Agile and Cooperative Aerial Manipulation of a Cable-Suspended Load
Sihao Sun, Xuerui Wang, Dario Sanalitro, Antonio Franchi, Marco Tognon, Javier Alonso-Mora
TL;DR
The paper tackles the challenge of agile aerial manipulation of a cable-suspended load by a team of quadrotors. It introduces a trajectory-based framework that solves a online kinodynamic motion planning problem, generating receding-horizon, dynamically feasible trajectories for all quadrotors while accounting for full load–cable dynamics. An EKF-based load-cable state estimator and an onboard INDI trajectory-tracking controller enable robust real-time operation without sensors on the load, achieving substantial gains in agility (e.g., eightfold accelerations) and resilience to model uncertainties and disturbances.
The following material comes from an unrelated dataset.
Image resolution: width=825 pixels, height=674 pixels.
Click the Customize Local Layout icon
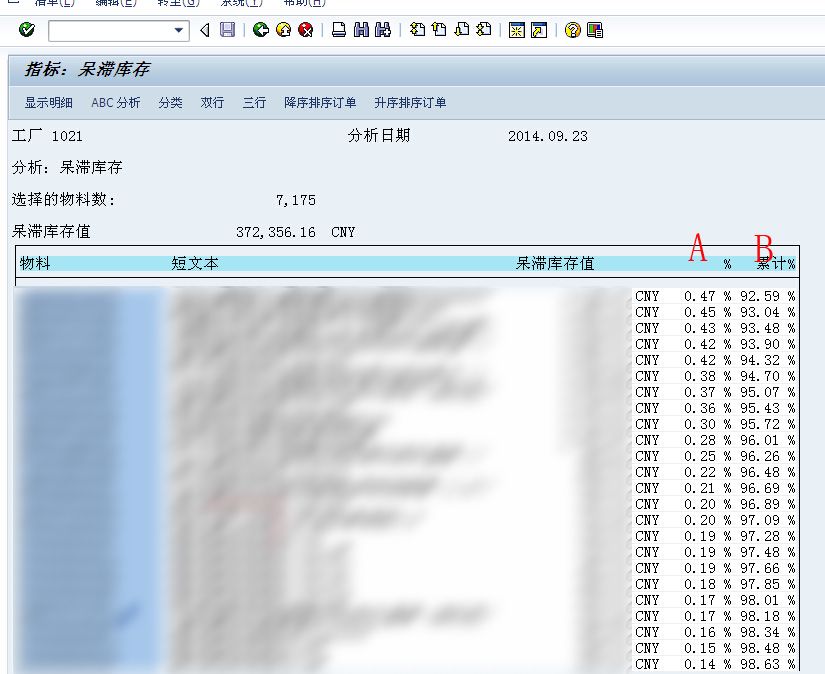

Real-world experiments demonstrate high-speed maneuvers, obstacle avoidance through narrow gaps, wind robustness, and scalability to multiple units, underscoring practical potential for time-critical missions such as search and rescue and precision delivery.
Abstract
Quadrotors can carry slung loads to hard-to-reach locations at high speed. Since a single quadrotor has limited payload capacities, using a team of quadrotors to collaboratively manipulate a heavy object is a scalable and promising solution. However, existing control algorithms for multi-lifting systems only enable low-speed and low-acceleration operations due to the complex dynamic coupling between quadrotors and the load, limiting their use in time-critical missions such as search and rescue. In this work, we present a solution to significantly enhance the agility of cable-suspended multi-lifting systems. Unlike traditional cascaded solutions, we introduce a trajectory-based framework that solves the whole-body kinodynamic motion planning problem online, accounting for the dynamic coupling effects and constraints between the quadrotors and the load. The planned trajectory is provided to the quadrotors as a reference in a receding-horizon fashion and is tracked by an onboard controller that observes and compensates for the cable tension. Real-world experiments demonstrate that our framework can achieve at least eight times greater acceleration than state-of-the-art methods to follow agile trajectories. Our method can even perform complex maneuvers such as flying through narrow passages at high speed. Additionally, it exhibits high robustness against load uncertainties and does not require adding any sensors to the load, demonstrating strong practicality.